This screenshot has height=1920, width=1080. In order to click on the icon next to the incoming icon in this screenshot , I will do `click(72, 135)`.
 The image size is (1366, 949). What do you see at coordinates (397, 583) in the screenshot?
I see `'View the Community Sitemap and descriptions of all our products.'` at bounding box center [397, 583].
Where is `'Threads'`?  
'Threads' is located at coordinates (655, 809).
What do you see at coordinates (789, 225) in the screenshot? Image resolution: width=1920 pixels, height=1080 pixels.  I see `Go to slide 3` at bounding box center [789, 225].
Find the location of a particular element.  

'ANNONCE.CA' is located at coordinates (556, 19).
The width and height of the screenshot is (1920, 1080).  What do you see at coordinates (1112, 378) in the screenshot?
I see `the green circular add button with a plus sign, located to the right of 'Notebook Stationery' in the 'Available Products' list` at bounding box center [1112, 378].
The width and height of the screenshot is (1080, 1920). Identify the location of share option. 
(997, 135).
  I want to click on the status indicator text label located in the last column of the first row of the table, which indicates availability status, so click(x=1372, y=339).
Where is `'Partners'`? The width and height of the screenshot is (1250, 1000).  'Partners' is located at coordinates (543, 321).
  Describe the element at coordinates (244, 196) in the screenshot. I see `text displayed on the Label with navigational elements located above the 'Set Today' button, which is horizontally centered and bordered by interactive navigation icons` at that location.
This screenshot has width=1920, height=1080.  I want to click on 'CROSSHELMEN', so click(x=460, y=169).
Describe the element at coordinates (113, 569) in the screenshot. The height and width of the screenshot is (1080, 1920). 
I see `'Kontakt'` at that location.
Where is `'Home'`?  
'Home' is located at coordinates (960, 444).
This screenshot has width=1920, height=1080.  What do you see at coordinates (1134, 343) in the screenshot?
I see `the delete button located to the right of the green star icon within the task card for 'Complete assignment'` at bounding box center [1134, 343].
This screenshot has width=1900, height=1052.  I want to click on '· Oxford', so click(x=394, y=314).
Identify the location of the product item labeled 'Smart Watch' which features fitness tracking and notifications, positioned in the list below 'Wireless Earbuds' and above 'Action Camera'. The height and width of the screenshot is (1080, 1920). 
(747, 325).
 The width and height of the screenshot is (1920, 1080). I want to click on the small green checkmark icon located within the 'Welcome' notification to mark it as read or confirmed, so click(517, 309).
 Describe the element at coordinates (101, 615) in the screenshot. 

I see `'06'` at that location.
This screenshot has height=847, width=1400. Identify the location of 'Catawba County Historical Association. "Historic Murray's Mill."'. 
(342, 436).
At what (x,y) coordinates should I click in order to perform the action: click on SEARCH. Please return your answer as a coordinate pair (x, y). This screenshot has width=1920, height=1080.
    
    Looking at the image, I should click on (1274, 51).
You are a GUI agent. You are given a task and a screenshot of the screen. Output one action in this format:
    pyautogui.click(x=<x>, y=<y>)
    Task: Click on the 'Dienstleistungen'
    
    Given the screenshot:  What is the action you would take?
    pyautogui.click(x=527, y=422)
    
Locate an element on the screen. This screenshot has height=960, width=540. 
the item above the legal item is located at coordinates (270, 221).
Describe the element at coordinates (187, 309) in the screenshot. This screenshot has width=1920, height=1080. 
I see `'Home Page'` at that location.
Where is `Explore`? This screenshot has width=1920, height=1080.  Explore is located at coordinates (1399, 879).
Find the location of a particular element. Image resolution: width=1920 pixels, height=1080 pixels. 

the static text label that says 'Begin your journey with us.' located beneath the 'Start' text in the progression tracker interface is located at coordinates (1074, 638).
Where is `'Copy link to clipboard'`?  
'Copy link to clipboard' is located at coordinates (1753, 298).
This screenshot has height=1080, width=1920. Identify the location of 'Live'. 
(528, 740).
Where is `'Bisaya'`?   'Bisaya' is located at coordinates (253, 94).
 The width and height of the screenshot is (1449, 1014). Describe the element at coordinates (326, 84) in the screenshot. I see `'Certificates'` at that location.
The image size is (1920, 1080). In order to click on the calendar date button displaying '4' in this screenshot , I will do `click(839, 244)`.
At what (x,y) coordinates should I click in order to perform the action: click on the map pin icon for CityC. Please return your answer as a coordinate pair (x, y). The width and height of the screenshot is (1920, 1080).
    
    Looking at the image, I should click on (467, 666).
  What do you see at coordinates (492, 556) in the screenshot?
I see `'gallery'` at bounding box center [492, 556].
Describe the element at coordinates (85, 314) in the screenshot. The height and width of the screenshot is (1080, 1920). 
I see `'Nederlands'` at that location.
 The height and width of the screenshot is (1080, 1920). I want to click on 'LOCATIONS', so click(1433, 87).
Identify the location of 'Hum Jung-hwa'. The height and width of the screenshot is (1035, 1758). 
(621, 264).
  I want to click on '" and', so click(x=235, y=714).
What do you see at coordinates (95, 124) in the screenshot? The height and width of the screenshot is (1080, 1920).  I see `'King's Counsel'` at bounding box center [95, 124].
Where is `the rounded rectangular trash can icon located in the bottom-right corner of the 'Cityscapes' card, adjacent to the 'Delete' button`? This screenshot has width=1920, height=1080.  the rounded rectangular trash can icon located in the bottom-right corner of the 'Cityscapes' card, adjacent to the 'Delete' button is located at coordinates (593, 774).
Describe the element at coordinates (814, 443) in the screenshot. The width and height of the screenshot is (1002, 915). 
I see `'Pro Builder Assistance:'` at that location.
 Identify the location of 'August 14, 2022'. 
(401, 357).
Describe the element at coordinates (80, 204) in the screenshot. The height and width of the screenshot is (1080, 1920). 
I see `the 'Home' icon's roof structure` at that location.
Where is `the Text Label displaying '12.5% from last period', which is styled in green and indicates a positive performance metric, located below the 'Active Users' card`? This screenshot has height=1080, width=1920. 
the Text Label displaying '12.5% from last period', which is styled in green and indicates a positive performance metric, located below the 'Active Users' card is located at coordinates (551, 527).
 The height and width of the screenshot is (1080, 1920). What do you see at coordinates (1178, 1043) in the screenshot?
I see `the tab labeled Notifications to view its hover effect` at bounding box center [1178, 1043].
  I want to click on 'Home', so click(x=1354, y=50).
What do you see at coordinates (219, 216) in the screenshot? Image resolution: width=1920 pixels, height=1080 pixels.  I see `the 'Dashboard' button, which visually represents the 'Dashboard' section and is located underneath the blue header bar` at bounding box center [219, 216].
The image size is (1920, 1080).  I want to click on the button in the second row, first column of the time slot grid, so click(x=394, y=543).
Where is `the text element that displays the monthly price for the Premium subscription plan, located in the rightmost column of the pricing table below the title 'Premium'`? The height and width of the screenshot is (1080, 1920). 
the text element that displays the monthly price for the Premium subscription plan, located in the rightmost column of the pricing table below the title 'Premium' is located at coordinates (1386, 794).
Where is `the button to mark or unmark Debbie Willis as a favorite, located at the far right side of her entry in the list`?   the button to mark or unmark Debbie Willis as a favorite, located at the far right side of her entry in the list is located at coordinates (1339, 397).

#### Exercise directions:
Print all of the material above again word for word, without changing any line.

#### Worked answer:
This screenshot has height=1920, width=1080. In order to click on the icon next to the incoming icon in this screenshot , I will do `click(72, 135)`.
 The image size is (1366, 949). What do you see at coordinates (397, 583) in the screenshot?
I see `'View the Community Sitemap and descriptions of all our products.'` at bounding box center [397, 583].
Where is `'Threads'`?  
'Threads' is located at coordinates (655, 809).
What do you see at coordinates (789, 225) in the screenshot? Image resolution: width=1920 pixels, height=1080 pixels.  I see `Go to slide 3` at bounding box center [789, 225].
Find the location of a particular element.  

'ANNONCE.CA' is located at coordinates (556, 19).
The width and height of the screenshot is (1920, 1080).  What do you see at coordinates (1112, 378) in the screenshot?
I see `the green circular add button with a plus sign, located to the right of 'Notebook Stationery' in the 'Available Products' list` at bounding box center [1112, 378].
The width and height of the screenshot is (1080, 1920). Identify the location of share option. 
(997, 135).
  I want to click on the status indicator text label located in the last column of the first row of the table, which indicates availability status, so click(x=1372, y=339).
Where is `'Partners'`? The width and height of the screenshot is (1250, 1000).  'Partners' is located at coordinates (543, 321).
  Describe the element at coordinates (244, 196) in the screenshot. I see `text displayed on the Label with navigational elements located above the 'Set Today' button, which is horizontally centered and bordered by interactive navigation icons` at that location.
This screenshot has width=1920, height=1080.  I want to click on 'CROSSHELMEN', so click(x=460, y=169).
Describe the element at coordinates (113, 569) in the screenshot. The height and width of the screenshot is (1080, 1920). 
I see `'Kontakt'` at that location.
Where is `'Home'`?  
'Home' is located at coordinates (960, 444).
This screenshot has width=1920, height=1080.  What do you see at coordinates (1134, 343) in the screenshot?
I see `the delete button located to the right of the green star icon within the task card for 'Complete assignment'` at bounding box center [1134, 343].
This screenshot has width=1900, height=1052.  I want to click on '· Oxford', so click(x=394, y=314).
Identify the location of the product item labeled 'Smart Watch' which features fitness tracking and notifications, positioned in the list below 'Wireless Earbuds' and above 'Action Camera'. The height and width of the screenshot is (1080, 1920). 
(747, 325).
 The width and height of the screenshot is (1920, 1080). I want to click on the small green checkmark icon located within the 'Welcome' notification to mark it as read or confirmed, so click(517, 309).
 Describe the element at coordinates (101, 615) in the screenshot. 

I see `'06'` at that location.
This screenshot has height=847, width=1400. Identify the location of 'Catawba County Historical Association. "Historic Murray's Mill."'. 
(342, 436).
At what (x,y) coordinates should I click in order to perform the action: click on SEARCH. Please return your answer as a coordinate pair (x, y). This screenshot has width=1920, height=1080.
    
    Looking at the image, I should click on (1274, 51).
You are a GUI agent. You are given a task and a screenshot of the screen. Output one action in this format:
    pyautogui.click(x=<x>, y=<y>)
    Task: Click on the 'Dienstleistungen'
    
    Given the screenshot:  What is the action you would take?
    pyautogui.click(x=527, y=422)
    
Locate an element on the screen. This screenshot has height=960, width=540. 
the item above the legal item is located at coordinates (270, 221).
Describe the element at coordinates (187, 309) in the screenshot. This screenshot has width=1920, height=1080. 
I see `'Home Page'` at that location.
Where is `Explore`? This screenshot has width=1920, height=1080.  Explore is located at coordinates (1399, 879).
Find the location of a particular element. Image resolution: width=1920 pixels, height=1080 pixels. 

the static text label that says 'Begin your journey with us.' located beneath the 'Start' text in the progression tracker interface is located at coordinates (1074, 638).
Where is `'Copy link to clipboard'`?  
'Copy link to clipboard' is located at coordinates (1753, 298).
This screenshot has height=1080, width=1920. Identify the location of 'Live'. 
(528, 740).
Where is `'Bisaya'`?   'Bisaya' is located at coordinates (253, 94).
 The width and height of the screenshot is (1449, 1014). Describe the element at coordinates (326, 84) in the screenshot. I see `'Certificates'` at that location.
The image size is (1920, 1080). In order to click on the calendar date button displaying '4' in this screenshot , I will do `click(839, 244)`.
At what (x,y) coordinates should I click in order to perform the action: click on the map pin icon for CityC. Please return your answer as a coordinate pair (x, y). The width and height of the screenshot is (1920, 1080).
    
    Looking at the image, I should click on (467, 666).
  What do you see at coordinates (492, 556) in the screenshot?
I see `'gallery'` at bounding box center [492, 556].
Describe the element at coordinates (85, 314) in the screenshot. The height and width of the screenshot is (1080, 1920). 
I see `'Nederlands'` at that location.
 The height and width of the screenshot is (1080, 1920). I want to click on 'LOCATIONS', so click(1433, 87).
Identify the location of 'Hum Jung-hwa'. The height and width of the screenshot is (1035, 1758). 
(621, 264).
  I want to click on '" and', so click(x=235, y=714).
What do you see at coordinates (95, 124) in the screenshot? The height and width of the screenshot is (1080, 1920).  I see `'King's Counsel'` at bounding box center [95, 124].
Where is `the rounded rectangular trash can icon located in the bottom-right corner of the 'Cityscapes' card, adjacent to the 'Delete' button`? This screenshot has width=1920, height=1080.  the rounded rectangular trash can icon located in the bottom-right corner of the 'Cityscapes' card, adjacent to the 'Delete' button is located at coordinates (593, 774).
Describe the element at coordinates (814, 443) in the screenshot. The width and height of the screenshot is (1002, 915). 
I see `'Pro Builder Assistance:'` at that location.
 Identify the location of 'August 14, 2022'. 
(401, 357).
Describe the element at coordinates (80, 204) in the screenshot. The height and width of the screenshot is (1080, 1920). 
I see `the 'Home' icon's roof structure` at that location.
Where is `the Text Label displaying '12.5% from last period', which is styled in green and indicates a positive performance metric, located below the 'Active Users' card`? This screenshot has height=1080, width=1920. 
the Text Label displaying '12.5% from last period', which is styled in green and indicates a positive performance metric, located below the 'Active Users' card is located at coordinates (551, 527).
 The height and width of the screenshot is (1080, 1920). What do you see at coordinates (1178, 1043) in the screenshot?
I see `the tab labeled Notifications to view its hover effect` at bounding box center [1178, 1043].
  I want to click on 'Home', so click(x=1354, y=50).
What do you see at coordinates (219, 216) in the screenshot? Image resolution: width=1920 pixels, height=1080 pixels.  I see `the 'Dashboard' button, which visually represents the 'Dashboard' section and is located underneath the blue header bar` at bounding box center [219, 216].
The image size is (1920, 1080).  I want to click on the button in the second row, first column of the time slot grid, so click(x=394, y=543).
Where is `the text element that displays the monthly price for the Premium subscription plan, located in the rightmost column of the pricing table below the title 'Premium'`? The height and width of the screenshot is (1080, 1920). 
the text element that displays the monthly price for the Premium subscription plan, located in the rightmost column of the pricing table below the title 'Premium' is located at coordinates (1386, 794).
Where is `the button to mark or unmark Debbie Willis as a favorite, located at the far right side of her entry in the list`?   the button to mark or unmark Debbie Willis as a favorite, located at the far right side of her entry in the list is located at coordinates (1339, 397).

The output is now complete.